Abstract

The cytochrome bo complex is a heme-copper terminal ubiquinol oxidase in the aerobic respiratory chain of Escherichia coli. Site-directed mutagenesis studies were greatly successful in identifying ligands of the redox centers in the oxidase (Minagawa, J., Mogi, T., Gennis, R. B., and Anraku, Y. (1992) J. Biol. Chem. 267, 2096-2104). In the present study, resonance Raman and Fourier transform infrared spectroscopies were applied to the subunit I histidine mutant oxidases, and the active-site structure was studied in detail.
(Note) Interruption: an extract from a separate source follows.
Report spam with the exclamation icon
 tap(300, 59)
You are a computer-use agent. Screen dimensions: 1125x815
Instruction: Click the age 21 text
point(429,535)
In the dithionite-reduced state, the wild-type oxidase and the His-284-->Ala and His-333-->Ala mutant oxidases showed two Raman lines (v3) at approximately 1492 and 1472 cm-1, which are attributable to low- and high-spin heme components, respectively. The Ala substitutions at His-106 and His-421 reduced the low-spin line, whereas the His-419-->Ala mutation eliminated the high-spin line. This indicates that His-106 and His-421 are the axial ligands of the low-spin heme B, while His-419 acts as a proximal ligand of the high-spin heme O. The v(Fe-CO) stretching frequency in the wild-type oxidase down-shifted from 523 to 498 cm-1 in the CuB-deficient mutant oxidase (His-333-->Ala), while the v(C-O) stretching frequency up-shifted from 1960 to 1970 cm-1. These frequency differences were ascribed to the contribution from the reduced CuB at the binuclear center. It may indicate that delocalization of electrons at the CuB center toward the heme O iron is facilitated by a bridge ligand structure at the binuclear center and is essential for driving dioxygen reduction chemistry, and therefore, redox-coupled proton pumping.